Exhibit (a)(1)(D)

 

 

 

OFFER TO PURCHASE FOR CASH

Up to 1,200,000 SHARES OF COMMON STOCK

of

THE FEMALE HEALTH COMPANY

at

$2.27 NET PER SHARE

by

RED OAK FUND, L.P.

 

THE OFFER AND WITHDRAWAL RIGHTS WILL EXPIRE AT 5:00 P.M., NEW YORK TIME, ON
APRIL 30, 2007 UNLESS THE OFFER IS EXTENDED.

March 30, 2007

To Brokers, Dealers, Commercial Banks,

Trust Companies and Other Nominees:

 

We have been appointed by Red Oak Fund, L.P. (the “Purchaser”), a Delaware limited partnership, to act as information agent in connection with the Purchaser’s offer to purchase up to 1,200,000 shares of common stock, par value $0.01 per share (the “Shares”), of The Female Health Company, a Wisconsin corporation (“FHCO”) at a price of $2.27 per share, net to seller (subject to withholding taxes, as applicable), in cash, without interest and subject to the terms and conditions set forth in the Offer to Purchase, dated March 30, 2007, the related Letter of Transmittal and the other related documents (which, together with the Offer to Purchase and any amendments or supplements thereto, collectively constitute the “Offer”).
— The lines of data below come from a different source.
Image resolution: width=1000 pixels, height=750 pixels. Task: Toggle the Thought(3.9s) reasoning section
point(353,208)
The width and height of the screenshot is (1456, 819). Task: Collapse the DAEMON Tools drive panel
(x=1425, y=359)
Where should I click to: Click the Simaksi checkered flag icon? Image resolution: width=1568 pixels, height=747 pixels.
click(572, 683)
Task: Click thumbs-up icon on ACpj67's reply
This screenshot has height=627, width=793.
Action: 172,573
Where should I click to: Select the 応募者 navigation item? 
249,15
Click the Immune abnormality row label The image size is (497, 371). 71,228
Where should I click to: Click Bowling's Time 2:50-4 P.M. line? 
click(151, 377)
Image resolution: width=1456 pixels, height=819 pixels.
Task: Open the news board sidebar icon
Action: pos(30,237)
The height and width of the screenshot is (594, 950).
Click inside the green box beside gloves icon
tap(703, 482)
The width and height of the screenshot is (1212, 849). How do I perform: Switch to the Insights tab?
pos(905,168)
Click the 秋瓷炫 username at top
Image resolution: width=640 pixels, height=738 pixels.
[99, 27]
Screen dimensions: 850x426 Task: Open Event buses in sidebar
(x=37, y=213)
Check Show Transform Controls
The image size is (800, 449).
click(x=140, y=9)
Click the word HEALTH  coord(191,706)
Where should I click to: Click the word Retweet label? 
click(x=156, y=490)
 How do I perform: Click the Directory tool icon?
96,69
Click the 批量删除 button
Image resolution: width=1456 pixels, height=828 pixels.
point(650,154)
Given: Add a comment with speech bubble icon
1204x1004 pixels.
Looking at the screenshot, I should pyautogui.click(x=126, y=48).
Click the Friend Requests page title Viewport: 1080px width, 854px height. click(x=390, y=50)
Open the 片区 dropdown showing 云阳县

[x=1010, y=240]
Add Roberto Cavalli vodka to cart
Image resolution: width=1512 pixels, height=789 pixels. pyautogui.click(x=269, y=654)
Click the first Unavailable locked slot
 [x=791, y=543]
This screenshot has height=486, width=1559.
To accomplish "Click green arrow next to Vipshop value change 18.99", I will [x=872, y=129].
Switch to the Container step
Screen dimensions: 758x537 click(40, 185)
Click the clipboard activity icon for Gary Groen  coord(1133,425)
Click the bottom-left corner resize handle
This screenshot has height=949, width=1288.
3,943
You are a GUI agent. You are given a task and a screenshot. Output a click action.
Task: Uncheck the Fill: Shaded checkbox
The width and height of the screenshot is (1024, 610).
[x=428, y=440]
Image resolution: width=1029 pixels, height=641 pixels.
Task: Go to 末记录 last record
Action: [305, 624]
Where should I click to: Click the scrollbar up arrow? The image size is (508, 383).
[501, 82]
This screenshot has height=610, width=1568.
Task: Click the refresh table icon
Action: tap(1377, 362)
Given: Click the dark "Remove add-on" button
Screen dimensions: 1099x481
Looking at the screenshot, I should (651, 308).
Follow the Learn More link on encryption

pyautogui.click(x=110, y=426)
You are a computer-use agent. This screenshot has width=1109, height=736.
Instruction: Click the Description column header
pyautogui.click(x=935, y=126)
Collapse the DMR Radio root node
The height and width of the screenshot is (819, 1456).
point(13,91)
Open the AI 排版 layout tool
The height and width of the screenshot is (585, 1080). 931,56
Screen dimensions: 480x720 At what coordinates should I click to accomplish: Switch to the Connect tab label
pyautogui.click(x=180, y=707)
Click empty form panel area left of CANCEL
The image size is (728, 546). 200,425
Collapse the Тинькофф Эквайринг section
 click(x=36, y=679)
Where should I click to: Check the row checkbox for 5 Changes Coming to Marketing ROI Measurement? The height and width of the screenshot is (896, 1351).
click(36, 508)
The description of the Offer in this letter is only a summary and is qualified by all the terms of, and conditions to, the Offer set forth in the Offer to Purchase and Letter of Transmittal. Please furnish copies of the enclosed materials to those of your clients for whom you hold Shares registered in your name or in the name of your nominee.

 

For your information and for forwarding to your clients for whom you hold Shares registered in your name or in the name of your nominee, we are enclosing the following documents:

 

1.

Offer to Purchase, dated March 30, 2007;

 

2.

Letter of Transmittal for your use in accepting the Offer and tendering Shares and for the information of your clients;

 

3.

A form of letter which may be sent to your clients for whose accounts you hold Shares registered in your name or in the name of your nominee, with space provided for obtaining the client’s instructions with regard to the Offer;

 

4.

Notice of Guaranteed Delivery with respect to Shares to be used to accept the Offer if you are unable to deliver the Share certificates together with all other required documents, to Computershare Trust Company, N.A. (the “Depositary”) before the Expiration Date (as defined in the Offer to Purchase) or if the procedures for book-entry transfer cannot be completed before the Expiration Date;

 

5.

Guidelines for Certification of Taxpayer Identification Number on Substitute Form W-9; and

 

6.

Return envelope addressed to the Depositary.

 

We encourage you to contact your clients as promptly as possible.  Please note that the Offer and withdrawal rights expire at 5:00 p.m., New York time, April 30, 2007, unless the Offer is extended.

 

In all cases, payment for shares accepted for payment pursuant to the Offer will be made only after timely receipt by the Depositary of (1) certificates evidencing the Shares (or a confirmation of a book-entry transfer (as described in the Offer to Purchase) with respect to such shares into the Depositary’s account at the Depository Trust Company), (2) the Letter of Transmittal (or facsimile thereof), properly completed and duly executed with any required signature guarantees or, in the case of a book-entry transfer, an agent’s message (as described in the Offer to Purchase) and (3) any other required documents. If a stockholder desires to tender Shares, but that stockholder’s

 


 

certificates for Shares are not immediately available or the procedure for book-entry transfer cannot be completed on a timely basis prior to the expiration of the Offer, a tender may be effected by following the procedure for guaranteed delivery described in the Offer to Purchase. Under no circumstances will interest be paid on the purchase price of the Shares regardless of any extension of or amendment to the Offer or any delay in paying for such Shares.

 

The Purchaser will not pay any fees or commissions to any broker, dealer or other person in connection with the solicitation of tenders of shares pursuant to the Offer (other than the Depositary and Red Oak Capital Partners, LLC, as described in the Offer to Purchase). However, the Purchaser will, upon request, reimburse you for customary and reasonable mailing and handling expenses incurred by you in forwarding any of the enclosed materials to your clients.

 

Questions and requests for additional copies of the enclosed material may be obtained from us, at the address and telephone number set forth on the back cover page of the Offer to Purchase.

Very truly yours,

RED OAK CAPITAL PARTNERS, LLC

 

Nothing contained in this letter or in the enclosed documents shall be deemed to render you or any other person as the agent of the Purchaser, the Information Agent or the Depositary, or of any affiliate of any of them, or authorize you or any other person to use any document or to make any statement on behalf of any of them in connection with the Offer other than the enclosed documents and the statements contained therein.